We synthesized data collected through verbal probing, thinking aloud, and objective measurement of vision. We listened to the taped voice records for direct quotes from different participants, summarized the main challenges in vignette design through qualitative analysis, and used the text summary approach described by Willis (2015) to understand the frequency of each challenge. For example, we explored the systematic differences in the survey response processes among participants as a function of objective vision. Accordingly, we present both the qualitative and quantitative results when applicable.
Findings
Characteristics of the Participants
Table 3 presents the characteristics of the study sample.
Summary Statistics.
Note: N = 36.
Comprehension
Hypothetical person
Based on content analysis of responses to probes, we determined that all participants were able to successfully envision the hypothetical person presented in the vignettes, with respect to his or her demographic characteristics. Participants commented that Zhang San and Wang Wu were two common names that were used to describe hypothetical characters in the mathematical examinations at the end of semester and represented specific people like the participant himself or herself or a classmate. For instance, one participant reported, “Wang is the same as me, except eyesight.”

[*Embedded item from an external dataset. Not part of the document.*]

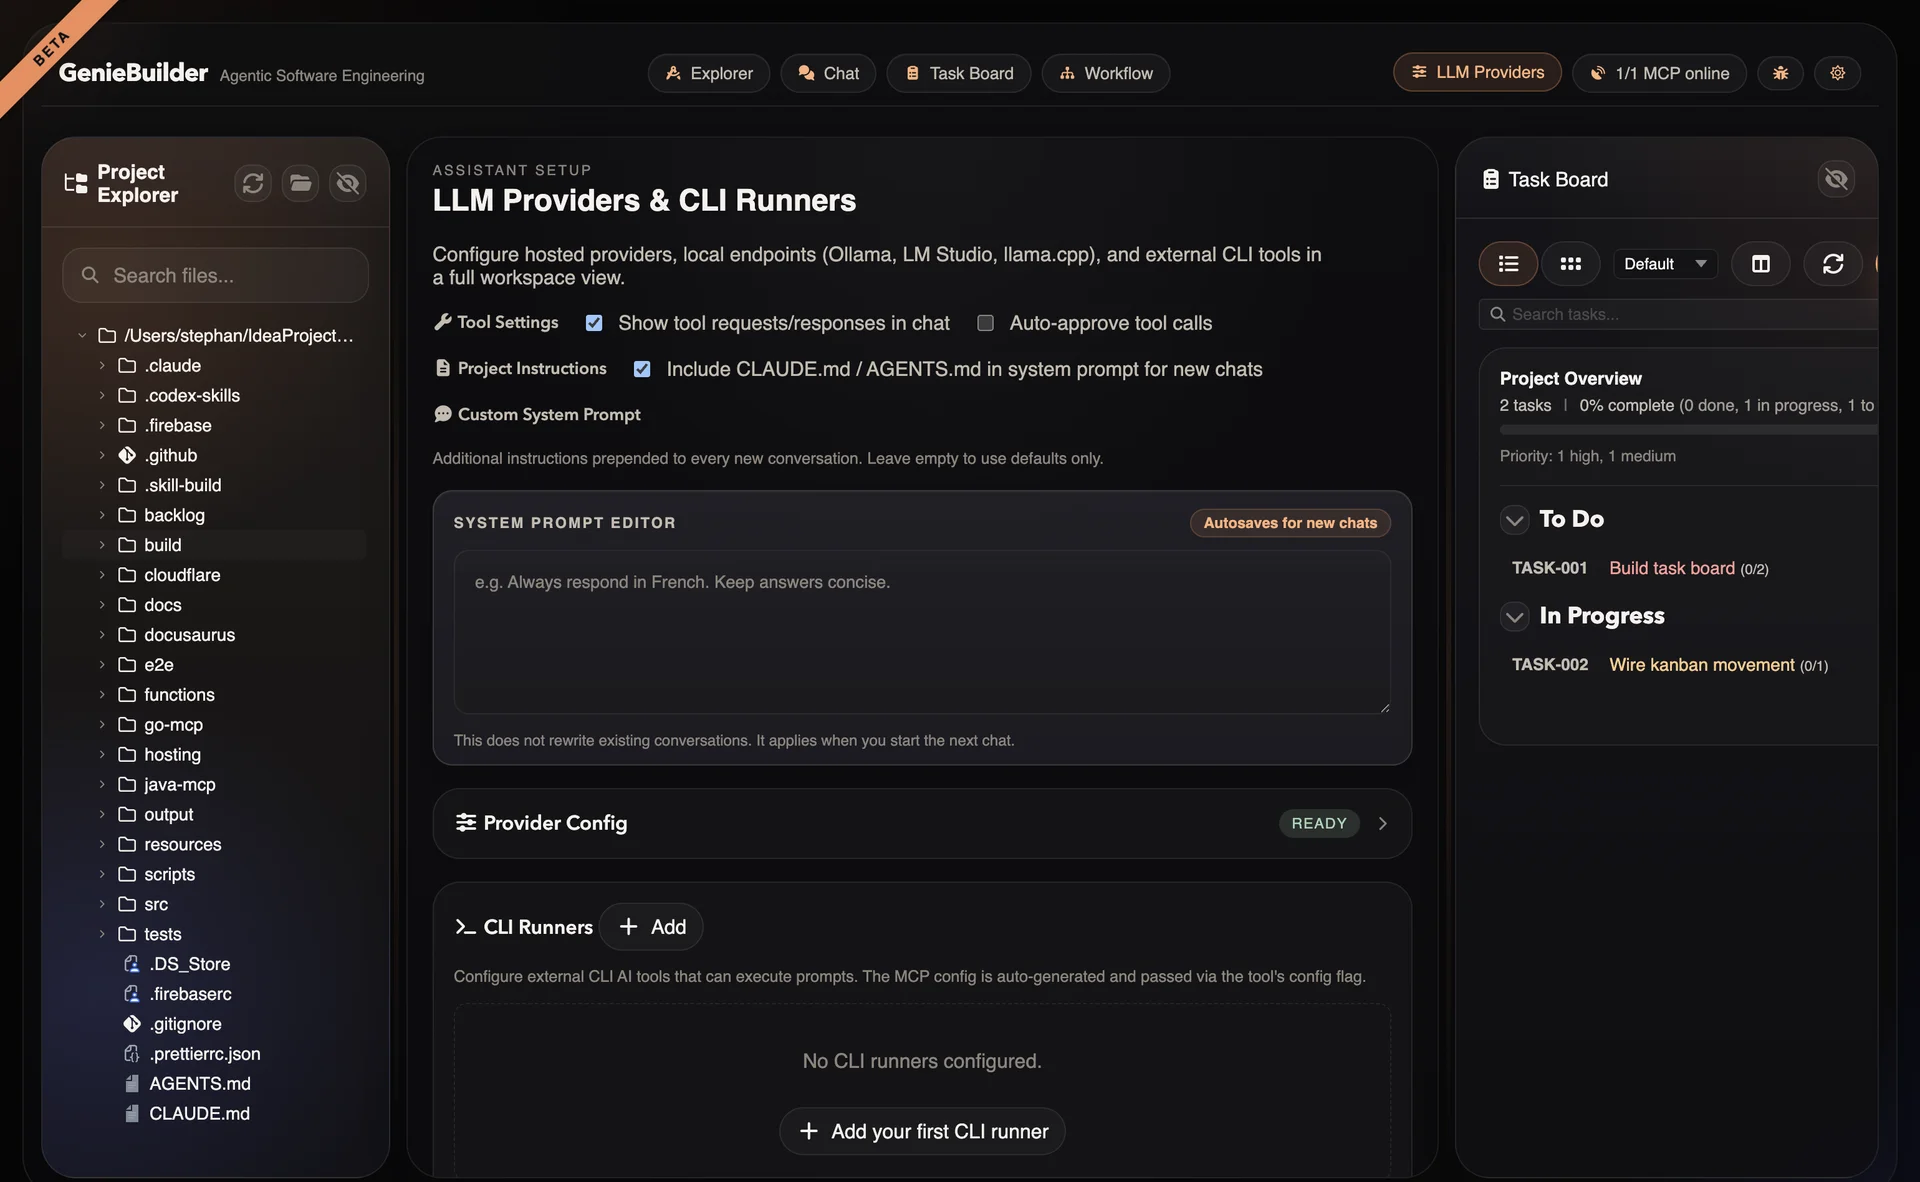The image size is (1920, 1182).
Task: Switch Task Board to grid view
Action: click(x=1570, y=264)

Challenges to vignette equivalence
The main challenges in vignette equivalence were the understanding of distance and descriptions in the vignettes (i.e., appear blurry, familiar people’s face, angry). We discuss these issues in depth below.
The majority of participants experienced difficulty in estimating these distances, especially for the 20 m description. Among participants who were asked to estimate the distance of 5 m through cognitive probing (n = 28), 14 of the 28 participants (50%) accurately estimated that distance, and the estimation task became more challenging as the distance increased, with accurate estimates received from only four of the 10 participants (40%) responding about 10 m and four of the 16 participants (25%) responding about 20 m. (As the interviews were semistructured, for two out of the 18 students, the interviewer didn’t probe about their estimations of 20 m.) Because of the difference in estimated distance, vignettes described with numeric distance (e.g., 20 m) were unlikely to be interpreted equivalently among participants.
Participants also reported varied comprehension of the described vignettes (i.e., [Wang Wu] finds faces to appear blurry at a distance of 5 m, [Zhang San] can recognize familiar people’s faces and pick out facial expression [e.g., angry, smile] at a distance of 20 m quite distinctly). Overall, six out of the 18 participants (33%) exhibited difficulty with the phrase “appear blurry,” four out of the 18 participants (22%) reported difficulty with the word “angry,” and two out of the 18 participants (11%) reported difficulty with the phrase “familiar people’s face.” For example, appear blurry was understood in different ways: (1) Wang cannot recognize the person, (2) Wang can recognize the person but Wang experienced a double image of the face, and (3) Wang cannot pick up the details such as moles on the face. Furthermore, some participants wanted to know more about the details regarding the blurriness.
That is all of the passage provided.